▸ **Record set**

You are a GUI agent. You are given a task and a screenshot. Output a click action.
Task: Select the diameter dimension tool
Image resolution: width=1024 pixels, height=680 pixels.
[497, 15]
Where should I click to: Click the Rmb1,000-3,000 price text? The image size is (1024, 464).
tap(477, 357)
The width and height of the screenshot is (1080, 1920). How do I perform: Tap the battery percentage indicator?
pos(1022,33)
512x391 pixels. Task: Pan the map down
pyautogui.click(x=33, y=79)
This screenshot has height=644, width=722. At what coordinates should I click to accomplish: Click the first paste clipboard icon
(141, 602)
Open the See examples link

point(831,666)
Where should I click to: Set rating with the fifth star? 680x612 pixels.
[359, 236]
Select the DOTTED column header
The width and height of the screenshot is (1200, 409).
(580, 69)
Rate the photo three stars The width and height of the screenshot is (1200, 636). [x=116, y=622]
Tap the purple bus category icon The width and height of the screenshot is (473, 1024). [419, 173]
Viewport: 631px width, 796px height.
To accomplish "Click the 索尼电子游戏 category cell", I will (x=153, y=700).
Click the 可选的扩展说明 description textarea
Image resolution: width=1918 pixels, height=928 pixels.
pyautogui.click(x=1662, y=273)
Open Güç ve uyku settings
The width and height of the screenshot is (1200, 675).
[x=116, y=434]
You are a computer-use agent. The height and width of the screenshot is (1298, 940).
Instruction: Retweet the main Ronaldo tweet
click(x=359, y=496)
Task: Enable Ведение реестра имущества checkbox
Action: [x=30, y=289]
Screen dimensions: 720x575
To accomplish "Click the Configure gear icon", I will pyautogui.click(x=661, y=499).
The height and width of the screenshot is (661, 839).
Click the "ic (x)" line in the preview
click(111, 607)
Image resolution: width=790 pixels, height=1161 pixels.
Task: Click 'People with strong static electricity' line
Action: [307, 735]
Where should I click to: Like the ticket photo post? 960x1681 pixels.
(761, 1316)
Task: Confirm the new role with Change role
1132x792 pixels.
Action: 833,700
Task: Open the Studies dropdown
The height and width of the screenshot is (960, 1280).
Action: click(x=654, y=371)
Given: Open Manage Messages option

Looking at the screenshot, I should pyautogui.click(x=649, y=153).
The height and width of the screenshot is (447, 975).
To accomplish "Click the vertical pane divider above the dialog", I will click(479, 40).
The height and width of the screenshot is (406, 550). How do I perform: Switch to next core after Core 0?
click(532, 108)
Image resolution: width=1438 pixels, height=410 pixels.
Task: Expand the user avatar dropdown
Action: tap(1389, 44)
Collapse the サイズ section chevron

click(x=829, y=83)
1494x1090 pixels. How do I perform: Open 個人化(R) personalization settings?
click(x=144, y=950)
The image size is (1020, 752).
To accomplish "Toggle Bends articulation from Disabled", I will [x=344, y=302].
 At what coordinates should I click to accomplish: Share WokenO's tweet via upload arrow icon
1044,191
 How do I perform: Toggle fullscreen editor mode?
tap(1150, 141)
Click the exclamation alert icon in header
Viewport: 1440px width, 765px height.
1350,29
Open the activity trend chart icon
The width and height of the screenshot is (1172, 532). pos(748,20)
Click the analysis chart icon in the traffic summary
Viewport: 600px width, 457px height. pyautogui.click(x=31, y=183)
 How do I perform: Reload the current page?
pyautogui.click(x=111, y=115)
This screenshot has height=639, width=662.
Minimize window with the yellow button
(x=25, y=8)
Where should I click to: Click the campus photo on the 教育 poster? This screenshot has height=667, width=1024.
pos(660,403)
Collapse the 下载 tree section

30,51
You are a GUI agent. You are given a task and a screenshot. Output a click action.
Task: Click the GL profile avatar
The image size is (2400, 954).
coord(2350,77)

▸ **Exercise description**
Return the lines above precisely as they appear, beginning at the first line and ending at the line with "Click the 可选的扩展说明 description textarea", and nothing after it.

▸ **Your solution**
You are a GUI agent. You are given a task and a screenshot. Output a click action.
Task: Select the diameter dimension tool
Image resolution: width=1024 pixels, height=680 pixels.
[497, 15]
Where should I click to: Click the Rmb1,000-3,000 price text? The image size is (1024, 464).
tap(477, 357)
The width and height of the screenshot is (1080, 1920). How do I perform: Tap the battery percentage indicator?
pos(1022,33)
512x391 pixels. Task: Pan the map down
pyautogui.click(x=33, y=79)
This screenshot has height=644, width=722. At what coordinates should I click to accomplish: Click the first paste clipboard icon
(141, 602)
Open the See examples link

point(831,666)
Where should I click to: Set rating with the fifth star? 680x612 pixels.
[359, 236]
Select the DOTTED column header
The width and height of the screenshot is (1200, 409).
(580, 69)
Rate the photo three stars The width and height of the screenshot is (1200, 636). [x=116, y=622]
Tap the purple bus category icon The width and height of the screenshot is (473, 1024). [419, 173]
Viewport: 631px width, 796px height.
To accomplish "Click the 索尼电子游戏 category cell", I will (x=153, y=700).
Click the 可选的扩展说明 description textarea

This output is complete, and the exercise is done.